Die vergangenen drei Wochen tagte das Parlament in Bern. Neben dem Budget hat es auch das Transparenzregister und das Verbandsbeschwerderecht behandelt.

Am vergan­ge­nen Frei­tag endete die Winter­ses­sion. In dieser hat das Parla­ment Themen behan­delt, die auch für Stif­tun­gen und Nonpro­fits rele­vant sind.

Ausnahme beim Transparenzregister

Im Kampf gegen die Geld­wä­sche­rei steht die Schweiz unter inter­na­tio­na­lem Druck. Gefor­dert ist ein Trans­pa­renz­re­gis­ter, das die wirt­schaft­lich berech­tig­ten Perso­nen eines Unter­neh­mens aufführt. Das Ziel des Regis­ters ist insbe­son­dere in der Straf­ver­fol­gung schnel­ler und zuver­läs­si­ger eruie­ren zu können, wer hinter einem Unter­neh­men steht. Das Regis­ter soll die Verschleie­rung von Vermö­gen verhin­dern. Der Stän­de­rat hat das Bundes­ge­setz gutge­heis­sen. Der Stän­de­rat beschloss, dass Stif­tun­gen, Vereine und Treuhänder:innen sich nicht in dem Regis­ter eintra­gen müssen. Die Vorlage geht nun in den Nationalrat.

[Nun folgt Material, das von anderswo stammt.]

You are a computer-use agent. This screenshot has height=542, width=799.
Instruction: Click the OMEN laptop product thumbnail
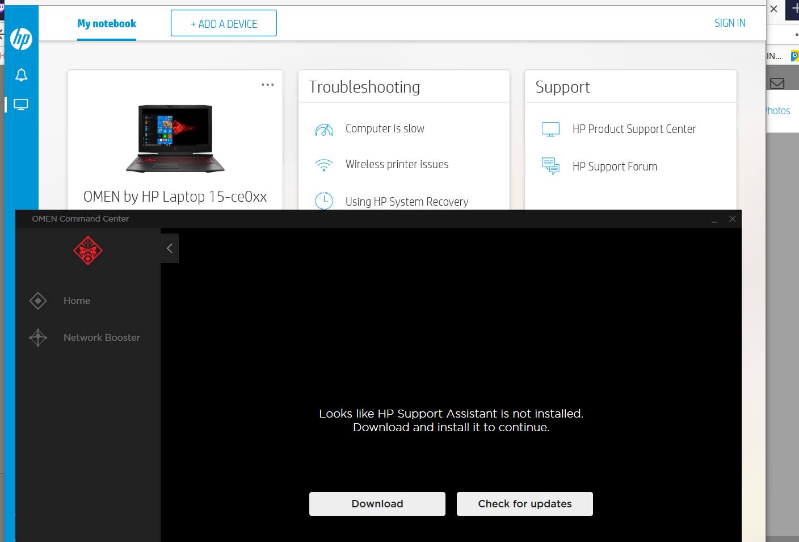pos(175,137)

Kürzun­gen in der Auslandhilfe

Das Parla­ment hat nach jeweils drei Bera­tungs­run­den in der Eini­gungs­kon­fe­renz das Bundes­bud­get 2025 beschlos­sen. Umstrit­ten waren unter ande­rem die Kürzun­gen für die die Gelder für die Entwick­lungs­hilfe. Hier einig­ten sich die beiden Räte auf Kürzun­gen von 110 Millio­nen Fran­ken. Ursprüng­lich wollte der Natio­nal­rat die Ausland­hilfe um 250 Millio­nen Fran­ken kürzen. Der Stän­de­rat sprach sich für Kürzun­gen von 30 Millio­nen Fran­ken aus. 

Einspra­chen einschränken

Der Stän­de­rat hat beschlos­sen, dass Verbands­be­schwer­den einzu­schrän­ken. Er will diese gegen die 16 Wasser­kraft­pro­jekte, die im Ener­gie-Mantel­erlass erwähnt sind, nicht zulas­sen. Die Vorlage geht zurück in den Natio­nal­rat. Sollte die Einschrän­kung ange­nom­men werden, droht ein Referendum.